In this article, we will explore some of the rights, risks and obligations that differing percentages carry in a private limited company. References to a percentage are to the percentage of ordinary voting shares and assumes they all rank equally in that regard, i.e. no class of shares carries any additional, or weighted, voting rights.
Gimme Five (Percent)
The normal manner in which a resolution of the members is passed will be where the directors consider a course of action to be in the best interests of the company, but require the members’ approval in order to be able to carry out that action.
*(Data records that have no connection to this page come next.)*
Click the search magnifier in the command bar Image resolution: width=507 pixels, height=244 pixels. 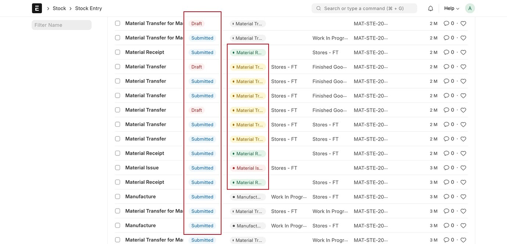click(318, 8)
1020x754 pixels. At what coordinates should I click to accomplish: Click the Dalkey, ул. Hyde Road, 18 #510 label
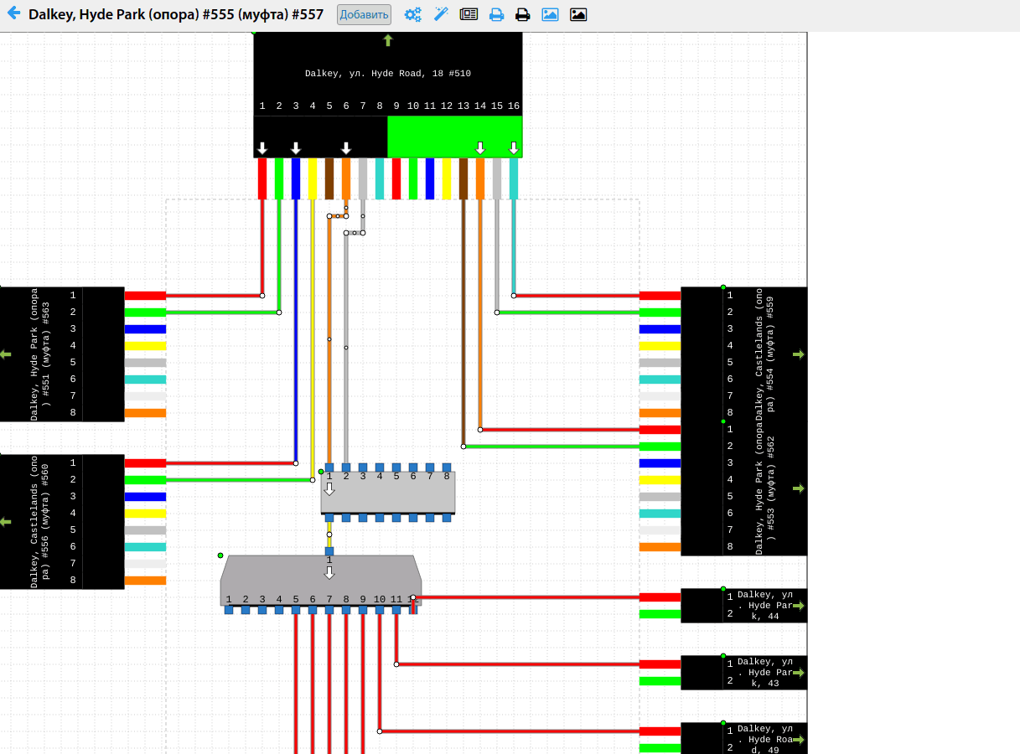coord(387,74)
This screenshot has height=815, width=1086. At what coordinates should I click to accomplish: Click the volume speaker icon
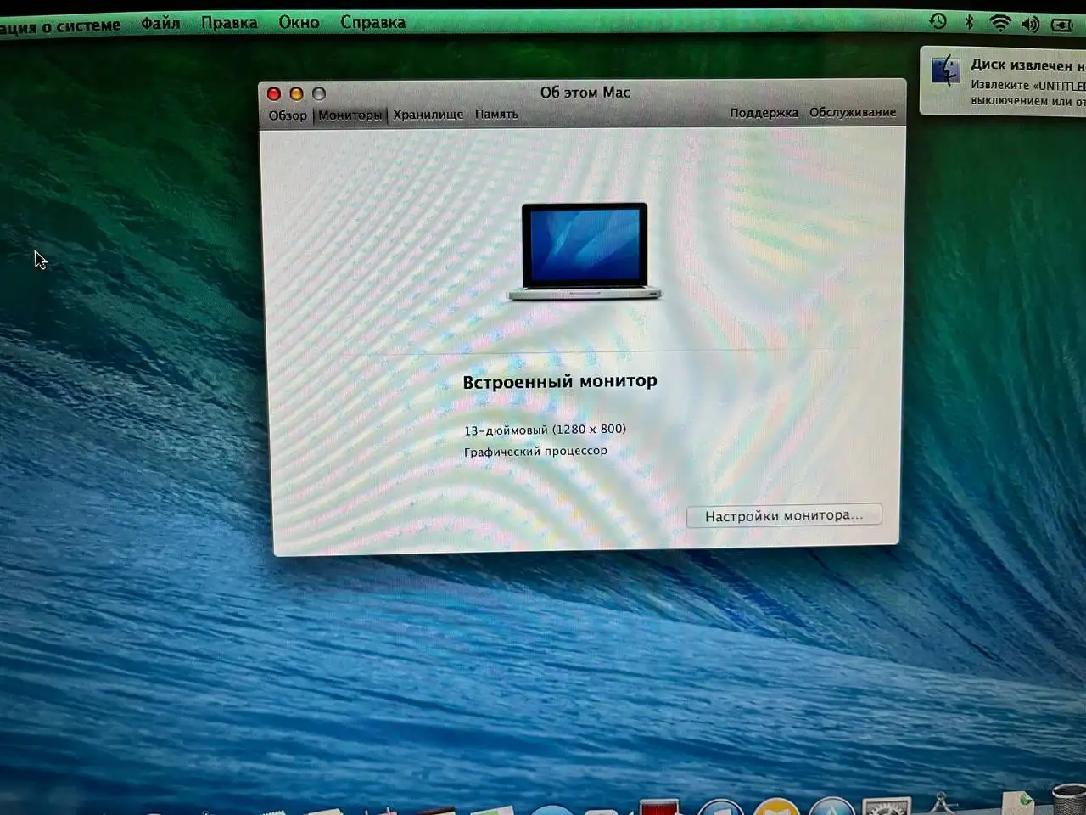click(1031, 24)
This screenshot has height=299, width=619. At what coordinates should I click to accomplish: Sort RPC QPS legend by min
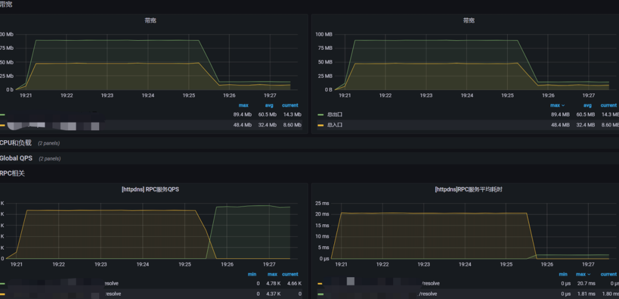(x=252, y=274)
They will usually hold a board meeting, resolve to refer the matter to the members, whether that be by way of a written resolution which is sent to the members for them to approve (or otherwise), or by convening a general meeting whereby the members physically meet, and, in either event, if sufficient members indicate their approval, the directors can go ahead.
This is all well and good in an “owner-managed business”, being a business where the directors and the shareholders are one and the same, but there are certain companies where the directors and the shareholders are not the same people, and their opinions on the conduct of the business may differ.
It may be that the members wish to pass a resolution that the directors do not agree with, or have no interest in putting forward. It may be that the resolution in question is to remove a director, in accordance with the members’ statutory right to do so (section 168 of the Companies Act 2006), or to appoint additional directors, which may alter the balance of power in terms of the day to day operation of the company.
Either way, where a shareholder, or group of shareholders, holds 5% or more of the voting rights in a company, they acquire the ability to require the company to circulate written resolutions to all eligible members, or to require the company to convene a general meeting in order that such resolutions may be considered.
Those shareholders may also require the company to circulate a statement relating to the proposed resolutions.
Whilst a well-drafted shareholders’ agreement and set of articles of association cannot remove this right, and in actual fact the articles can make the requisite percentage lower, these documents can provide that certain matters may only be carried out with the approval of a certain percentage of the members, or even by unanimity.
Ten percent, give or take
In previous articles, we have touched upon tag-along and drag-along rights i.e. the right within a shareholders’ agreement or articles to force a minority shareholder to sell their shares to a third party as part of a sale, or the right for a minority shareholder to come along for the ride. The keen-eyed among you will have seen that the percentage to which I referred in that article was 15%.
There are actually provisions within the Companies Act 2006 which could be described as statutory drag-drag along, or “squeeze-out” (sections 979 to 982), and also statutory tag-along, or “sell-out” (sections 983 to 985), but only where the relevant minority shareholder(s) hold 10% or less.
Whilst I will not go into any great detail on the provisions (a blessing, believe me) they essentially provide that, where a third party i.e. not an existing shareholder or an associate of an existing shareholder, acquires or unconditionally agrees to acquire not less than 90% of the shares in the capital of a company, one of two things can happen.
Either, the person acquiring the shares can compel the minority shareholder to sell their shares, or the minority shareholder can compel the person acquiring the shares to acquire theirs at the same time.
This can create a level of uncertainty for everyone involved, especially given that these provisions are hidden away towards the end of the Companies Act, and further as the statutory process is far from simple. All the more reason to ensure clear and concise provisions are included within a bespoke shareholders’ agreement and articles of association.
At 10% or more, a shareholder or group of shareholders can require a poll vote, as opposed to a show of hands, meaning that the percentage levels are taken into account at a general meeting. This becomes less relevant as more private companies utilise the written resolution route, which utilises a poll vote in any event.
Further, and useful for a shareholder or group of shareholders with the desire of causing expense and inconvenience for a company, a shareholder or group of shareholders holding 10% of the issued share capital in a company, or of any class of shares, can cause a company to require an audit.
Small companies (as defined within the Companies Act 2006) are exempt from the requirement to have audited accounts, which are much more in depth, and significantly more expensive to prepare.